_EXERCISE DIRECTIONS_:
Answer these questions using the passage on the psychological trading journal:
1. What is the initial goal of the psychological journal?
2. Into how many columns does the favorite journal format divide a piece of paper?
3. What does the third column of that format highlight?

_PASSAGE PROVIDED_:
════

When we repeat patterns in trading that consistently lose us money or opportunity, the odds are good that we are replaying coping strategies from an earlier phase of life: one that helped us in a prior situation but which we’ve long since outgrown. The task, then, is to unlearn these patterns—and that is where the psychological journal becomes useful.
Just as I used the trading journal to become keenly aware of market patterns, our psychological journal can alert us to the repetitive patterns of thinking, feeling, and acting that interfere with sound decision-making. Such a journal, like the annotated charts that I mentioned, begins with observation: we want to review our trading day and notice all of the patterns that affected our trading. The initial goal is not to change those patterns. Rather, we simply want to become better at recognizing the patterns, so that we’ll eventually learn to identify their appearance in real time.
The psychological journal is a tool for developing your internal observer: learning to recognize what you’re doing, when you’re doing it.
A favorite journal format that I use divides a normal piece of paper into three columns. The first column describes the specific situation in the markets. The second column summarizes the thoughts, feelings, and/or actions taken in response to the situation. The third column highlights the consequences of the particular cognitive, emotional, or action patterns.

════

_LISTED RECORDS_:
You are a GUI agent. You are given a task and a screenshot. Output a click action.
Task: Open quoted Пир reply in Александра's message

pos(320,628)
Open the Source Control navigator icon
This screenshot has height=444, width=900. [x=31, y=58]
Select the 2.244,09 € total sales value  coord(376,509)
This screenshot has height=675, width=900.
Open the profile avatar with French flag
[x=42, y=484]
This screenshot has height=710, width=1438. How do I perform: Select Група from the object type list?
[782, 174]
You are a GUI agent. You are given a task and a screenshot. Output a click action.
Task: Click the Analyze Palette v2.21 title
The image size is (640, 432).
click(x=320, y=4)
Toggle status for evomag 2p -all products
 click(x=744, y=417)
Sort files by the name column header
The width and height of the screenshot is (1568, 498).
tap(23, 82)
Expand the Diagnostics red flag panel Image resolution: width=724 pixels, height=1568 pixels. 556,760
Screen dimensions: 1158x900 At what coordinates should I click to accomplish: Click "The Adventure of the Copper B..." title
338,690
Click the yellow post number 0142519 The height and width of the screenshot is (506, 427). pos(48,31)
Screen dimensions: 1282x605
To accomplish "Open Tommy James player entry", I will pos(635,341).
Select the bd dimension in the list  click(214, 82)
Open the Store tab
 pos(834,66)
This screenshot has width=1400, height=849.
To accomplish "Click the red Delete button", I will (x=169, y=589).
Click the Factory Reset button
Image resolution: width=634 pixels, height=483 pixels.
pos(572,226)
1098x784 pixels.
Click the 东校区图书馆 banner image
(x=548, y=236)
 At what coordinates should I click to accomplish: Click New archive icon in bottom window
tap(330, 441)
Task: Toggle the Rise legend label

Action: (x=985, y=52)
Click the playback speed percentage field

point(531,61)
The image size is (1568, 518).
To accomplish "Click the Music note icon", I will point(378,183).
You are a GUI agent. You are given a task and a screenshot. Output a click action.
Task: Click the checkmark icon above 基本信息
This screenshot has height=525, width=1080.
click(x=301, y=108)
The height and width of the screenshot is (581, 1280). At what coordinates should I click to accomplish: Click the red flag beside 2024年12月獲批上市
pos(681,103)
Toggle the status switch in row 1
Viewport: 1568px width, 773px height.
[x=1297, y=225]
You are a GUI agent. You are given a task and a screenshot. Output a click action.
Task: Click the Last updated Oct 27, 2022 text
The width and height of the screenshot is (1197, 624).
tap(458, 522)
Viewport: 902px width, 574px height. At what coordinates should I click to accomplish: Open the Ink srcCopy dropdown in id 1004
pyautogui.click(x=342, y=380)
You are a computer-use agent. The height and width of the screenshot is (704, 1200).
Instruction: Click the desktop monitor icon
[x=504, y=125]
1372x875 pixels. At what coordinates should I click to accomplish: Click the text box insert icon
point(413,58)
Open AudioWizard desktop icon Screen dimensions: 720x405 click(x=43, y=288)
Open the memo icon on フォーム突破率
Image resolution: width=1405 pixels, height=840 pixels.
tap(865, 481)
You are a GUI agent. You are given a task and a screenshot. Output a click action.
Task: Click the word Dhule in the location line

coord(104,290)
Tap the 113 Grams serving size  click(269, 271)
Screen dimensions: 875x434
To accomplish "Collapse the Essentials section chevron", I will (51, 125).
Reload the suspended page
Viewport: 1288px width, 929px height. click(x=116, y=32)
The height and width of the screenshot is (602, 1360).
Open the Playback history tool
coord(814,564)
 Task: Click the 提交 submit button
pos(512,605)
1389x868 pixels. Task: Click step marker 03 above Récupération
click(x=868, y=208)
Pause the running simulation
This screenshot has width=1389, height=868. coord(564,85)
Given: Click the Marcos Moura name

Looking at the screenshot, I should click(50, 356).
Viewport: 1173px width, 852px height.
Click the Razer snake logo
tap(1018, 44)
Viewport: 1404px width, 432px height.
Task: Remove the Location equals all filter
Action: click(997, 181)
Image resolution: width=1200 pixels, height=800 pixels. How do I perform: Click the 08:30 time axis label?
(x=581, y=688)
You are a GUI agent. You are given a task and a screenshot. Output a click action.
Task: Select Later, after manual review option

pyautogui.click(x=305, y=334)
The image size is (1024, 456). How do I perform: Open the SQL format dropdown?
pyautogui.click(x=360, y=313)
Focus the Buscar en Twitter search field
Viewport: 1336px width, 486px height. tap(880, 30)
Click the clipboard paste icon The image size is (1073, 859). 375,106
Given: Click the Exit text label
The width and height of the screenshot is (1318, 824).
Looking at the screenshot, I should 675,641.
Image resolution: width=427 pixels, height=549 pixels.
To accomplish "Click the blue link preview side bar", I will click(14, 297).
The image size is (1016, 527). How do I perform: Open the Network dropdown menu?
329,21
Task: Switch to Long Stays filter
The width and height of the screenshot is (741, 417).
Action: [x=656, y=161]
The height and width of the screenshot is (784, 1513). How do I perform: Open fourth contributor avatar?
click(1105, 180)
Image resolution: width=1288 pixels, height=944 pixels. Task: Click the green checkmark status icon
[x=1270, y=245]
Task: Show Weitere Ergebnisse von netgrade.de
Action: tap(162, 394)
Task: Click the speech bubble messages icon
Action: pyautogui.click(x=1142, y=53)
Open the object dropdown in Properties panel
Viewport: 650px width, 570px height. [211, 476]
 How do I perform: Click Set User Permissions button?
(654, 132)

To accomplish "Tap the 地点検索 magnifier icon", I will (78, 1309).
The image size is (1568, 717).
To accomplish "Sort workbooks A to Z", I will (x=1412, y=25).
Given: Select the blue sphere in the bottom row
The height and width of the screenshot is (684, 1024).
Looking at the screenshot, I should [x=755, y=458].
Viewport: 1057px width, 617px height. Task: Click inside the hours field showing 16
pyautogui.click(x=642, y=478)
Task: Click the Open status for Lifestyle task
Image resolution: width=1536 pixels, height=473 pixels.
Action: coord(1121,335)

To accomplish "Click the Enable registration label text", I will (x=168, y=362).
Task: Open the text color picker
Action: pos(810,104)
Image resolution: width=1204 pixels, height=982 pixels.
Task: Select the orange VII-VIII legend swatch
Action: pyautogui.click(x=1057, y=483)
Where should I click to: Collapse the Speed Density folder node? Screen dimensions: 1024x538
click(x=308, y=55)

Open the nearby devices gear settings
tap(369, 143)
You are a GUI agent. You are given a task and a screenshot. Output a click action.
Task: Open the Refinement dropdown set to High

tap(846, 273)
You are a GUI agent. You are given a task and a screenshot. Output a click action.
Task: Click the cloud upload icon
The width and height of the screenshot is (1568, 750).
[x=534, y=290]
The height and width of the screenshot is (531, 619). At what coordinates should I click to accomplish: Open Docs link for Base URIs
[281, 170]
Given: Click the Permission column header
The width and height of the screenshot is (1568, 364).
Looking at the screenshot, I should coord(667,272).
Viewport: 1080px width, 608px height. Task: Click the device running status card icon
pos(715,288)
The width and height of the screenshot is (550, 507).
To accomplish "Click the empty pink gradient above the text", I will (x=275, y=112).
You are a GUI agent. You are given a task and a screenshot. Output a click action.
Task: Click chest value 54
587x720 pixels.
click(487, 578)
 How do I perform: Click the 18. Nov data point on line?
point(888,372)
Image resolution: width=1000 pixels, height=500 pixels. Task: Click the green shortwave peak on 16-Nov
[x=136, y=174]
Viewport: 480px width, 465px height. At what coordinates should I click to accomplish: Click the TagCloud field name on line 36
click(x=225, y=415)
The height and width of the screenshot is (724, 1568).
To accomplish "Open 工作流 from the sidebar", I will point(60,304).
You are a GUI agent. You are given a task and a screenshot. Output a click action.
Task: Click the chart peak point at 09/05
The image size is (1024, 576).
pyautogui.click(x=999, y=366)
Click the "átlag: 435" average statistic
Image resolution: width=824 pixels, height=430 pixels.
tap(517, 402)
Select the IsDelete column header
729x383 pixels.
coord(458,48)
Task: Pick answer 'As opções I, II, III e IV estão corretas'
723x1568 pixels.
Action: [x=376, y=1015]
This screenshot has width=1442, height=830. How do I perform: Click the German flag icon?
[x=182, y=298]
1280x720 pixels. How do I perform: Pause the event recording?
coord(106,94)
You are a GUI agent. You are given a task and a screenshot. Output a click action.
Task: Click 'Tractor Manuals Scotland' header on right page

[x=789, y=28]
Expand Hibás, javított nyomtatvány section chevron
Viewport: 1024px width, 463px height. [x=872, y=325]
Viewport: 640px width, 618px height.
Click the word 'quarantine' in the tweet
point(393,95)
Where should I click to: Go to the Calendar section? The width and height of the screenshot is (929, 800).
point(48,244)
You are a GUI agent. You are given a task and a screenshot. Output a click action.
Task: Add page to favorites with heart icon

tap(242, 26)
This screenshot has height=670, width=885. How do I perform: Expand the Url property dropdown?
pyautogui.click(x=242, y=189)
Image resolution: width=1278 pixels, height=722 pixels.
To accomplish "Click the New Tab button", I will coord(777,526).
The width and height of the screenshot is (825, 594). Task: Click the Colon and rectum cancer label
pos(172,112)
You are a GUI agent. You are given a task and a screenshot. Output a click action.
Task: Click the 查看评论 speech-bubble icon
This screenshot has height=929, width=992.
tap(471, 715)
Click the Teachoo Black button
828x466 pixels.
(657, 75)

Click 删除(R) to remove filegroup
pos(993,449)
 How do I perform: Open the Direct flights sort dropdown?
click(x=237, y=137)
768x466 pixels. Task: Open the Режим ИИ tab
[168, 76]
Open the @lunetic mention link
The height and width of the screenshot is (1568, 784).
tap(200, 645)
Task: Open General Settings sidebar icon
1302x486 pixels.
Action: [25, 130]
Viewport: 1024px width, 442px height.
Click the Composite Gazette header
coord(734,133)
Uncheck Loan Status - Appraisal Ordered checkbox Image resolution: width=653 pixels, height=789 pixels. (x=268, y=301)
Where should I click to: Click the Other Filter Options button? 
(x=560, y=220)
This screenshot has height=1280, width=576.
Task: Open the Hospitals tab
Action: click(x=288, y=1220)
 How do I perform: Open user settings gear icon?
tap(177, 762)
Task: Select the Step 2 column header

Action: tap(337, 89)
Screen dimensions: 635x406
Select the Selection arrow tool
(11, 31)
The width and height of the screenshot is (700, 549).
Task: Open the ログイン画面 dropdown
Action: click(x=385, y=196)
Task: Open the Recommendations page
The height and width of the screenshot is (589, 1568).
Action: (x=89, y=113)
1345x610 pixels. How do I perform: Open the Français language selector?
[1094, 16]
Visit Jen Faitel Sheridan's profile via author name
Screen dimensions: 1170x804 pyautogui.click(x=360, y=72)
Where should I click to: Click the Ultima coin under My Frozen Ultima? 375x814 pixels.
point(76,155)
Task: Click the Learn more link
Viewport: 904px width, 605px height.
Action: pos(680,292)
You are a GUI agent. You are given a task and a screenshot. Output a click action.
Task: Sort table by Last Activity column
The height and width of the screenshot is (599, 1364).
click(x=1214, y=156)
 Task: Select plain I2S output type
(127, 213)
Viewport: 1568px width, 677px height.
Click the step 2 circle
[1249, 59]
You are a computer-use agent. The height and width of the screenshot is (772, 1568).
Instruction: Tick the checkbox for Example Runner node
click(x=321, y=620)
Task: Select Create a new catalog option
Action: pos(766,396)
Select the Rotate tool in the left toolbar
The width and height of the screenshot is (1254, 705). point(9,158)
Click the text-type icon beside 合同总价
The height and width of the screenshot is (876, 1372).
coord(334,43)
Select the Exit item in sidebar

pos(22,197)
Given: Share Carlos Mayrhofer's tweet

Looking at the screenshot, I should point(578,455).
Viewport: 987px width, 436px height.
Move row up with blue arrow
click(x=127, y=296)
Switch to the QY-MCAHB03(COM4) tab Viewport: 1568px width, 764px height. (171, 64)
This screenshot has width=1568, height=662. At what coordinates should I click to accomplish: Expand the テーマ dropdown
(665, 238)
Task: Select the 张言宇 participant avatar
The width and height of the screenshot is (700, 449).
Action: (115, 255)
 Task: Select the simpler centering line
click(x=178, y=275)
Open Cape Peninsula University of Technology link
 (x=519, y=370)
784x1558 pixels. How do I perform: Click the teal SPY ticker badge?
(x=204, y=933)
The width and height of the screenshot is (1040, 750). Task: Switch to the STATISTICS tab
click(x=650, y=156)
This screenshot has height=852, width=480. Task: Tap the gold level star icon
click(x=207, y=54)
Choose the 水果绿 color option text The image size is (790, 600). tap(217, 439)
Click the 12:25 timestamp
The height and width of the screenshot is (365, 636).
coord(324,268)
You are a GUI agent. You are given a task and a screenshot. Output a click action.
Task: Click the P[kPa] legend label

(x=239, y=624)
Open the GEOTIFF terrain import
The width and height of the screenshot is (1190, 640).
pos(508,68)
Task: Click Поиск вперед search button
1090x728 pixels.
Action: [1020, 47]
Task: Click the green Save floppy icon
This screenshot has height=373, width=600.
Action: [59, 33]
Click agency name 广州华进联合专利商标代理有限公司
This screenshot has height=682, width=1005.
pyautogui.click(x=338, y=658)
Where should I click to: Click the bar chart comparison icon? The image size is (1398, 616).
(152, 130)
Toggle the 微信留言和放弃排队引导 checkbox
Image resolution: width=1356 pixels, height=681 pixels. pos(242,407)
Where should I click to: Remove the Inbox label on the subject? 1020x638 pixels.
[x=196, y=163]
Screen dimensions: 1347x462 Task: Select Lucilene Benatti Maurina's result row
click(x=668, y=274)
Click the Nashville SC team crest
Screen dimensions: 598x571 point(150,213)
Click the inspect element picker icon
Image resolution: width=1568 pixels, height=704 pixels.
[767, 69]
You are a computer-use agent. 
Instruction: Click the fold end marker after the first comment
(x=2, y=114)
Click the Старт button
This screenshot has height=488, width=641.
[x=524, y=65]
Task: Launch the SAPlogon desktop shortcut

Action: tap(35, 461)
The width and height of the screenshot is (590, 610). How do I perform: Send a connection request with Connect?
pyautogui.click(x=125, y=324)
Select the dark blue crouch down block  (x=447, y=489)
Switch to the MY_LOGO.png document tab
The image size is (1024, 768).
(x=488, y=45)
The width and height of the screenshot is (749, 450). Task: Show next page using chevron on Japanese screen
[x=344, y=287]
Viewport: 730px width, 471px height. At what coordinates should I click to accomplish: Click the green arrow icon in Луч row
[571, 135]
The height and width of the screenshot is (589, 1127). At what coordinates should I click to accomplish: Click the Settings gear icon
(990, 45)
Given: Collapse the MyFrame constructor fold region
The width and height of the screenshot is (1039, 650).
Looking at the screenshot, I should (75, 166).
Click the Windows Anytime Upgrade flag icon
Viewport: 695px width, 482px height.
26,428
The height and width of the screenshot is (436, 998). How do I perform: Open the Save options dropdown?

════

_WRITTEN REPLY_:
1. To become better at recognizing the patterns that affected trading, rather than to change them.
2. Three.
3. The consequences of the particular cognitive, emotional, or action patterns.